BEGIN Available data

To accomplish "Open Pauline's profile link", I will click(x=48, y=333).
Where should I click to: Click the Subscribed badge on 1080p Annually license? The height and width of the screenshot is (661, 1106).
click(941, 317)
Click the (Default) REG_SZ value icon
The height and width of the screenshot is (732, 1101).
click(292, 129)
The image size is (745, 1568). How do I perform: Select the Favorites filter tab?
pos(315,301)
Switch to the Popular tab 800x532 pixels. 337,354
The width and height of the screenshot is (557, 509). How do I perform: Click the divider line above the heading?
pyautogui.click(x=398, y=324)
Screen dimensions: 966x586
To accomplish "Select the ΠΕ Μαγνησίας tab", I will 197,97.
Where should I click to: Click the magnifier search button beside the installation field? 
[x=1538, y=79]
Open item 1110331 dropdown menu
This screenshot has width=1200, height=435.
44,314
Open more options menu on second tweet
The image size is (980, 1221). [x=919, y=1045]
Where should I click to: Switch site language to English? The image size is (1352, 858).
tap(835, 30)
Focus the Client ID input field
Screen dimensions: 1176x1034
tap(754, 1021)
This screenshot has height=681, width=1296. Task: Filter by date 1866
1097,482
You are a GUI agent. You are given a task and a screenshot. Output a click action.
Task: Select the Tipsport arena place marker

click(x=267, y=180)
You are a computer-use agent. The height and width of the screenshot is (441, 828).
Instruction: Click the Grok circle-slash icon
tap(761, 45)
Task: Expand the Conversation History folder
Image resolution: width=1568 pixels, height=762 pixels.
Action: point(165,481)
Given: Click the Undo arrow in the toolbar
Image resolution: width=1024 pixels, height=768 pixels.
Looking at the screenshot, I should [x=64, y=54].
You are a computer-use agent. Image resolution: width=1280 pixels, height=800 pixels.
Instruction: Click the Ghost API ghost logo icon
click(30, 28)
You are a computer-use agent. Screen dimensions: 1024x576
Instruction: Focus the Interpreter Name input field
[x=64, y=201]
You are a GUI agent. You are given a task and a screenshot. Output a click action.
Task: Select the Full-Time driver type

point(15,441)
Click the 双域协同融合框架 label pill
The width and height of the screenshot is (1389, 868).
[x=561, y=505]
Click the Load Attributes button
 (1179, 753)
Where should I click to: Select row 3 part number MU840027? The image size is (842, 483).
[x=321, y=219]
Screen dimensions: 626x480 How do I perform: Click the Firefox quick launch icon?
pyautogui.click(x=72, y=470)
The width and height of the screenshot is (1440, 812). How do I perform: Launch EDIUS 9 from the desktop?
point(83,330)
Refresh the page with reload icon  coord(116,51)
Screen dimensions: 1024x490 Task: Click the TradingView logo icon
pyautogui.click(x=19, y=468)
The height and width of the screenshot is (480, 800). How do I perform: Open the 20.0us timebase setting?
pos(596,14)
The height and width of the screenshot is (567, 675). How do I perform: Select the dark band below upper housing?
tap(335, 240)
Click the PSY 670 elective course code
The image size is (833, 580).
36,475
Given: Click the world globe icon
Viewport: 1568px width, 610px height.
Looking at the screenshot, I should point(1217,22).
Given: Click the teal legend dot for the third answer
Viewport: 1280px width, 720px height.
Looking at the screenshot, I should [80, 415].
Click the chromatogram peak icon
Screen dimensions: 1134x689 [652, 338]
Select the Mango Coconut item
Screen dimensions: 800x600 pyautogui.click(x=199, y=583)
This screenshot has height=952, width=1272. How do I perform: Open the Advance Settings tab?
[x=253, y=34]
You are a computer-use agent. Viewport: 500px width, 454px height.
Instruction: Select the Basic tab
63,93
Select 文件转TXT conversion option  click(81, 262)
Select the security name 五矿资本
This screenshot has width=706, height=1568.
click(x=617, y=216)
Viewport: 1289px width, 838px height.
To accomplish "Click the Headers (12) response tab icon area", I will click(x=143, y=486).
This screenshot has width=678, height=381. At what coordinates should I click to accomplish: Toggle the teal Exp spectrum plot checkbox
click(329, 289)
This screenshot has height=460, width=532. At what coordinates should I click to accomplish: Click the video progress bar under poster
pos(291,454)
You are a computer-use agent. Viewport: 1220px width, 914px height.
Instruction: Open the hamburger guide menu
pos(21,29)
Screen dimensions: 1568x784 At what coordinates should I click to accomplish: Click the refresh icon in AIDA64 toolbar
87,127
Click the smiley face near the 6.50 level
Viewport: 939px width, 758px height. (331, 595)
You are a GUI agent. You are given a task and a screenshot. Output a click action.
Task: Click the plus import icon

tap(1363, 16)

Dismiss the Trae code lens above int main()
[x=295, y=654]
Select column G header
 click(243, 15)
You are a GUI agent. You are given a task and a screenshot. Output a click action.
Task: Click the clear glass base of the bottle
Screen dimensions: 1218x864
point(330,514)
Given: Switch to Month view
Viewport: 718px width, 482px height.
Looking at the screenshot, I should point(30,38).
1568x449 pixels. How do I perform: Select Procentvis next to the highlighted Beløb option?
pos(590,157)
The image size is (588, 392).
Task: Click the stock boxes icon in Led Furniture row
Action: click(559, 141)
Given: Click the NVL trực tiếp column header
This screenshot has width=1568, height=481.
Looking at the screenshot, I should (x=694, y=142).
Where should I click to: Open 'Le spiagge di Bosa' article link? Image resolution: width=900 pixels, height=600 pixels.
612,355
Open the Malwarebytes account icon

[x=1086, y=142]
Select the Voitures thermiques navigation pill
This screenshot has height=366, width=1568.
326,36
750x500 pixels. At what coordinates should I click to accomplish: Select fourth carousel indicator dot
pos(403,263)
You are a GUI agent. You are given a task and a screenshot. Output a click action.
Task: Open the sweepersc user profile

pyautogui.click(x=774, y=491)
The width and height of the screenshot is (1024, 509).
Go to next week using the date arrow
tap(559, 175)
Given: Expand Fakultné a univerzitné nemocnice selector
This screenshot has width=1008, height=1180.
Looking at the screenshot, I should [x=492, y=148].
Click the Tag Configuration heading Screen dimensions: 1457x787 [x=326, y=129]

END Available data

* Task instructions
Keeping each word as it stands, transcribe every entry.

* Response
To accomplish "Open Pauline's profile link", I will click(x=48, y=333).
Where should I click to: Click the Subscribed badge on 1080p Annually license? The height and width of the screenshot is (661, 1106).
click(941, 317)
Click the (Default) REG_SZ value icon
The height and width of the screenshot is (732, 1101).
click(292, 129)
The image size is (745, 1568). How do I perform: Select the Favorites filter tab?
pos(315,301)
Switch to the Popular tab 800x532 pixels. 337,354
The width and height of the screenshot is (557, 509). How do I perform: Click the divider line above the heading?
pyautogui.click(x=398, y=324)
Screen dimensions: 966x586
To accomplish "Select the ΠΕ Μαγνησίας tab", I will 197,97.
Where should I click to: Click the magnifier search button beside the installation field? 
[x=1538, y=79]
Open item 1110331 dropdown menu
This screenshot has width=1200, height=435.
44,314
Open more options menu on second tweet
The image size is (980, 1221). [x=919, y=1045]
Where should I click to: Switch site language to English? The image size is (1352, 858).
tap(835, 30)
Focus the Client ID input field
Screen dimensions: 1176x1034
tap(754, 1021)
This screenshot has height=681, width=1296. Task: Filter by date 1866
1097,482
You are a GUI agent. You are given a task and a screenshot. Output a click action.
Task: Select the Tipsport arena place marker

click(x=267, y=180)
You are a computer-use agent. The height and width of the screenshot is (441, 828).
Instruction: Click the Grok circle-slash icon
tap(761, 45)
Task: Expand the Conversation History folder
Image resolution: width=1568 pixels, height=762 pixels.
Action: point(165,481)
Given: Click the Undo arrow in the toolbar
Image resolution: width=1024 pixels, height=768 pixels.
Looking at the screenshot, I should [x=64, y=54].
You are a computer-use agent. Image resolution: width=1280 pixels, height=800 pixels.
Instruction: Click the Ghost API ghost logo icon
click(30, 28)
You are a computer-use agent. Screen dimensions: 1024x576
Instruction: Focus the Interpreter Name input field
[x=64, y=201]
You are a GUI agent. You are given a task and a screenshot. Output a click action.
Task: Select the Full-Time driver type

point(15,441)
Click the 双域协同融合框架 label pill
The width and height of the screenshot is (1389, 868).
[x=561, y=505]
Click the Load Attributes button
 (1179, 753)
Where should I click to: Select row 3 part number MU840027? The image size is (842, 483).
[x=321, y=219]
Screen dimensions: 626x480 How do I perform: Click the Firefox quick launch icon?
pyautogui.click(x=72, y=470)
The width and height of the screenshot is (1440, 812). How do I perform: Launch EDIUS 9 from the desktop?
point(83,330)
Refresh the page with reload icon  coord(116,51)
Screen dimensions: 1024x490 Task: Click the TradingView logo icon
pyautogui.click(x=19, y=468)
The height and width of the screenshot is (480, 800). How do I perform: Open the 20.0us timebase setting?
pos(596,14)
The height and width of the screenshot is (567, 675). How do I perform: Select the dark band below upper housing?
tap(335, 240)
Click the PSY 670 elective course code
The image size is (833, 580).
36,475
Given: Click the world globe icon
Viewport: 1568px width, 610px height.
Looking at the screenshot, I should point(1217,22).
Given: Click the teal legend dot for the third answer
Viewport: 1280px width, 720px height.
Looking at the screenshot, I should [80, 415].
Click the chromatogram peak icon
Screen dimensions: 1134x689 [652, 338]
Select the Mango Coconut item
Screen dimensions: 800x600 pyautogui.click(x=199, y=583)
This screenshot has height=952, width=1272. How do I perform: Open the Advance Settings tab?
[x=253, y=34]
You are a computer-use agent. Viewport: 500px width, 454px height.
Instruction: Select the Basic tab
63,93
Select 文件转TXT conversion option  click(81, 262)
Select the security name 五矿资本
This screenshot has width=706, height=1568.
click(x=617, y=216)
Viewport: 1289px width, 838px height.
To accomplish "Click the Headers (12) response tab icon area", I will click(x=143, y=486).
This screenshot has width=678, height=381. At what coordinates should I click to accomplish: Toggle the teal Exp spectrum plot checkbox
click(329, 289)
This screenshot has height=460, width=532. At what coordinates should I click to accomplish: Click the video progress bar under poster
pos(291,454)
You are a computer-use agent. Viewport: 1220px width, 914px height.
Instruction: Open the hamburger guide menu
pos(21,29)
Screen dimensions: 1568x784 At what coordinates should I click to accomplish: Click the refresh icon in AIDA64 toolbar
87,127
Click the smiley face near the 6.50 level
Viewport: 939px width, 758px height. (331, 595)
You are a GUI agent. You are given a task and a screenshot. Output a click action.
Task: Click the plus import icon

tap(1363, 16)

Dismiss the Trae code lens above int main()
[x=295, y=654]
Select column G header
 click(243, 15)
You are a GUI agent. You are given a task and a screenshot. Output a click action.
Task: Click the clear glass base of the bottle
Screen dimensions: 1218x864
point(330,514)
Given: Switch to Month view
Viewport: 718px width, 482px height.
Looking at the screenshot, I should point(30,38).
1568x449 pixels. How do I perform: Select Procentvis next to the highlighted Beløb option?
pos(590,157)
The image size is (588, 392).
Task: Click the stock boxes icon in Led Furniture row
Action: click(559, 141)
Given: Click the NVL trực tiếp column header
This screenshot has width=1568, height=481.
Looking at the screenshot, I should (x=694, y=142).
Where should I click to: Open 'Le spiagge di Bosa' article link? Image resolution: width=900 pixels, height=600 pixels.
612,355
Open the Malwarebytes account icon

[x=1086, y=142]
Select the Voitures thermiques navigation pill
This screenshot has height=366, width=1568.
326,36
750x500 pixels. At what coordinates should I click to accomplish: Select fourth carousel indicator dot
pos(403,263)
You are a GUI agent. You are given a task and a screenshot. Output a click action.
Task: Open the sweepersc user profile

pyautogui.click(x=774, y=491)
The width and height of the screenshot is (1024, 509).
Go to next week using the date arrow
tap(559, 175)
Given: Expand Fakultné a univerzitné nemocnice selector
This screenshot has width=1008, height=1180.
Looking at the screenshot, I should [x=492, y=148].
Click the Tag Configuration heading Screen dimensions: 1457x787 [x=326, y=129]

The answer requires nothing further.